How to use the microscope
- Moving and transporting the microscope: The microscope should always be transported by grasping the arm of the microscope with one hand and supporting the base with the other. It should never be tilted since the eyepiece is not fixed in the body tube and may fall out and break. Always set the microscope down gently to avoid damage.
- Powering up and Illumination: you can switch on the light pressing the 0/I switch and control the light with the dimmer.
- Cleaning: Do not touch the lenses with your fingers. Use only lens paper to wipe the lenses if they get dirty during usage.
- Changing objectives: There are usually three or four objectives on the revolving nosepiece. The low power objective is the shortest one. Rotate the revolving nosepiece until the lowest power objective snaps into place, you should hear a faint click. If the objective in not aligned you will not be able to see the full circle for the FOV.
- Positioning the slide: Use the large (coarse) focus knob to bring the mechanical stage to the lowest point (farthest away from the objective). Put the slide on the stage and hold it in place using the slide holder. Use the mechanical stage controls, x-axis knob and y-axis knob, to move the slide around so that the specimen is in the center of the viewing field. While looking at the stage from the side (not through the ocular), bring the stage up to the highest point.
- Inter-pupillary distance: Binocular microscopes allow you to use both eyes to look at the specimen (so please stop playing pirate and use both of them). Inter-pupillary distance can be adjusted by pulling the two ocular lenses apart or pushing them together. You should adjust the distance between the eyepieces to match that of your eyes. Different people have different distance between their eyes so if another student uses the same microscope, it will be necessary to readjust the inter-pupillary distance.

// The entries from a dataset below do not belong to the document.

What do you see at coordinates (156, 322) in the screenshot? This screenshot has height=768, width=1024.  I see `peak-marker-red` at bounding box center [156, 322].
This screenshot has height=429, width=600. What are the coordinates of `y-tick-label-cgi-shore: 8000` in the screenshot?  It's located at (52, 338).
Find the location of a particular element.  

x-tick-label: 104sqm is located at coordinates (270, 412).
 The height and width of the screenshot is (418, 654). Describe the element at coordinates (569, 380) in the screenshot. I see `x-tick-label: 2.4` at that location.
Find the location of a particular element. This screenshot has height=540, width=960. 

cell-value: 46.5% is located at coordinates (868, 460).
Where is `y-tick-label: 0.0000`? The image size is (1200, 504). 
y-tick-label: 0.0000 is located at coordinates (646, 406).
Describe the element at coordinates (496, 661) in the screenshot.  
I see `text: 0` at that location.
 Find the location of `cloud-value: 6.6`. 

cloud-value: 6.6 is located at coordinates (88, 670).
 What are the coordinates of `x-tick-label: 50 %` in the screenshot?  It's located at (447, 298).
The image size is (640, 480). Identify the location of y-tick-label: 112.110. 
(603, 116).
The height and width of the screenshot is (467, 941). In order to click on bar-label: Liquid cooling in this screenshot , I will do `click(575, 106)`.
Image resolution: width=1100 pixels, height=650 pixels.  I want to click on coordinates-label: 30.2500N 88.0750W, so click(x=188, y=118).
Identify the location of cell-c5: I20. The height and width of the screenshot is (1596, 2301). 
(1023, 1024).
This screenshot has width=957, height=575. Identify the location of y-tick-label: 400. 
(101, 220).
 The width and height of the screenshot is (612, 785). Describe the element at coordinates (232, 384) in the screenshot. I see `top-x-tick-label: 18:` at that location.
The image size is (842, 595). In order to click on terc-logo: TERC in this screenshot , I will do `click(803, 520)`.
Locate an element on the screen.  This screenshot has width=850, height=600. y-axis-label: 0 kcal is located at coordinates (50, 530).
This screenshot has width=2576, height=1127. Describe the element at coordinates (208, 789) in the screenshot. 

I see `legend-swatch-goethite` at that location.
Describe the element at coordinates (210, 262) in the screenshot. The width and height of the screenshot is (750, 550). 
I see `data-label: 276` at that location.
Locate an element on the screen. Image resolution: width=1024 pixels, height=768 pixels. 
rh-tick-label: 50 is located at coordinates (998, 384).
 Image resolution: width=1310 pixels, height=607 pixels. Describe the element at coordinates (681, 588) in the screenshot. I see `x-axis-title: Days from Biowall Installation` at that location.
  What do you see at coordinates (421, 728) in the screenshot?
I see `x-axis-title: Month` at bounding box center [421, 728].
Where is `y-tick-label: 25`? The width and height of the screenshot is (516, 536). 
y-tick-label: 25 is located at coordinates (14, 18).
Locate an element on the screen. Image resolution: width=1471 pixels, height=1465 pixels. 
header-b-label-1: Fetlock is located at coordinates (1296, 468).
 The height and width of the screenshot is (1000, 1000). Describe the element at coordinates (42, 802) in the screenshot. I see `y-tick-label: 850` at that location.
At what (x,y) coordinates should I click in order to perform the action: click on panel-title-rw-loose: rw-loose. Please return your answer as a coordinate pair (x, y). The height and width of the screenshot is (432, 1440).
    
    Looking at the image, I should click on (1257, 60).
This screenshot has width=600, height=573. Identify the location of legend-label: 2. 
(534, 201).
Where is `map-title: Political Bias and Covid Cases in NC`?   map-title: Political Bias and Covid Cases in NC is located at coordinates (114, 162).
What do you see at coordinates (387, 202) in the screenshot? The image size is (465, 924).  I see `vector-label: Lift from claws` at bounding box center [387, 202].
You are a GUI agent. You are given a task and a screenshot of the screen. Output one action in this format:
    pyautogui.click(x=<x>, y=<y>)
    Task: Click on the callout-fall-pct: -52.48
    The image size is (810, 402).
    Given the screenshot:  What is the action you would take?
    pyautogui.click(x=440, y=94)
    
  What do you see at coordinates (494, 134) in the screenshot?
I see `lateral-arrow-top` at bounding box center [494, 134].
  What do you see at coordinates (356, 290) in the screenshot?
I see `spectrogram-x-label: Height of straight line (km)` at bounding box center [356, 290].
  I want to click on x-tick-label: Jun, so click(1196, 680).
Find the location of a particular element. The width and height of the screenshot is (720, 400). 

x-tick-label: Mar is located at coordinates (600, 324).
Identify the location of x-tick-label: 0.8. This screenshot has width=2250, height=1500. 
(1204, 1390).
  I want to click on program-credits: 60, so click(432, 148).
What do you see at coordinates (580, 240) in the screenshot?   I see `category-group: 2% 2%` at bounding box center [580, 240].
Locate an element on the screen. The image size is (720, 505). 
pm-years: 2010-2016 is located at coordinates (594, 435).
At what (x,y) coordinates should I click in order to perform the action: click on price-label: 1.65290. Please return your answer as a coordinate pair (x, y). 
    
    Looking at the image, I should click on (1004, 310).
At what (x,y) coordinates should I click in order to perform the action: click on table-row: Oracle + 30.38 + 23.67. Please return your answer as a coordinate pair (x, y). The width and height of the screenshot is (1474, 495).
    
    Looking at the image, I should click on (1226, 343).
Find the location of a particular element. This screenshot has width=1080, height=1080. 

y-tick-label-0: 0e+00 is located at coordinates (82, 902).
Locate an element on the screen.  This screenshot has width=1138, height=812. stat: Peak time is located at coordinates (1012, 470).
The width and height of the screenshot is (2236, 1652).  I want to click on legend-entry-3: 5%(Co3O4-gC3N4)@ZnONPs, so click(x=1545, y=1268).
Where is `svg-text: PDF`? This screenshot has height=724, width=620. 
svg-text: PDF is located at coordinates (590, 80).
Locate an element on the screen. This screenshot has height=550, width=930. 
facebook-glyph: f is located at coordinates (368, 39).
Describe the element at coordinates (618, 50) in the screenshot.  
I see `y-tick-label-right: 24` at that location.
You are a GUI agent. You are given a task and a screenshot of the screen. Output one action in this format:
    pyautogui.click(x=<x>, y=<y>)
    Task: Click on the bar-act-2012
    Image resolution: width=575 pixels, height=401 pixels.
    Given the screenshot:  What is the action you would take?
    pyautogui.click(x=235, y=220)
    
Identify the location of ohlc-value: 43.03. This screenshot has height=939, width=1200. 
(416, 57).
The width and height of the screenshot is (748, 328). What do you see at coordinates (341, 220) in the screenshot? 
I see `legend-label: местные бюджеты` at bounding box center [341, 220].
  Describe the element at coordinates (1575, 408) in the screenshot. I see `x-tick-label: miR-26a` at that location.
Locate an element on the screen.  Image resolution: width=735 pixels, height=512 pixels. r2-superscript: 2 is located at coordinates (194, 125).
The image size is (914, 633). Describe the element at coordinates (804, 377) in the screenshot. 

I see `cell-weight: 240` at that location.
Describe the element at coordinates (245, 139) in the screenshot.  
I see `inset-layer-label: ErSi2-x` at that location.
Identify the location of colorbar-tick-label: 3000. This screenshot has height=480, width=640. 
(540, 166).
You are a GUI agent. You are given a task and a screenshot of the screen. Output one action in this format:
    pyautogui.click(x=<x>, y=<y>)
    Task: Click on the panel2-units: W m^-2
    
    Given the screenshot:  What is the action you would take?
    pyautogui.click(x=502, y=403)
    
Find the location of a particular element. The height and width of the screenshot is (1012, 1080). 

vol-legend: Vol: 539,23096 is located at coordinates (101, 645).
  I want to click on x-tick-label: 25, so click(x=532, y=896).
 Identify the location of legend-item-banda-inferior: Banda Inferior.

- Focusing: There are two focusing knobs. The larger knob is for coarse focusing; the smaller one is for fine focusing. To look for a specimen, always start with the lowest magnification. Never move the slide up toward the objective with the coarse adjustment if you are at a magnification higher than 4X. If you can’t find it with the lowest power, you are not going to find it using higher power (why what happens to what you can see when you increase the magnification?) . Never allow the slide to touch an objective lens. To test whether the image you see is actually the slide, move the slide slightly with the stage control knob. If the image does not move while the slide moves, you are probably looking at your own eyelashes or at a scratch on one of the lenses. Remember that you may still be looking at scratches on the slide, so double check with your instructor that what you are looking at is your specimen.
- Changing objectives: The microscope is parfocal. This means that when it is in focus at low power, it will almost be in focus at higher power.
- Center the specimen in the field and focus at low power. (why do you want the specimen to be at the center of your field of vision?)
- Without changing the focus, rotate the next higher power objective into place. Increase the amount of light if necessary.
- Bring the specimen into sharp focus by using the fine adjustment knob. If it is in proper focus on low power, it should not need coarse adjustment at higher power and you should never use the coarse focus if you are using any lens that is not the 4X. Center the specimen using the mechanical stage controls.
- Remove the slide: Always change back to low power, 4X, and then remove your slide.